Write out every line of the listing below without any changes.

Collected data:
------------------------------------------------

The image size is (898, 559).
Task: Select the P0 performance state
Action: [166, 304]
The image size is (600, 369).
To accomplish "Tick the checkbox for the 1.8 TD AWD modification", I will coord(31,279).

------------------------------------------------

#### The output
The image size is (898, 559).
Task: Select the P0 performance state
Action: [166, 304]
The image size is (600, 369).
To accomplish "Tick the checkbox for the 1.8 TD AWD modification", I will coord(31,279).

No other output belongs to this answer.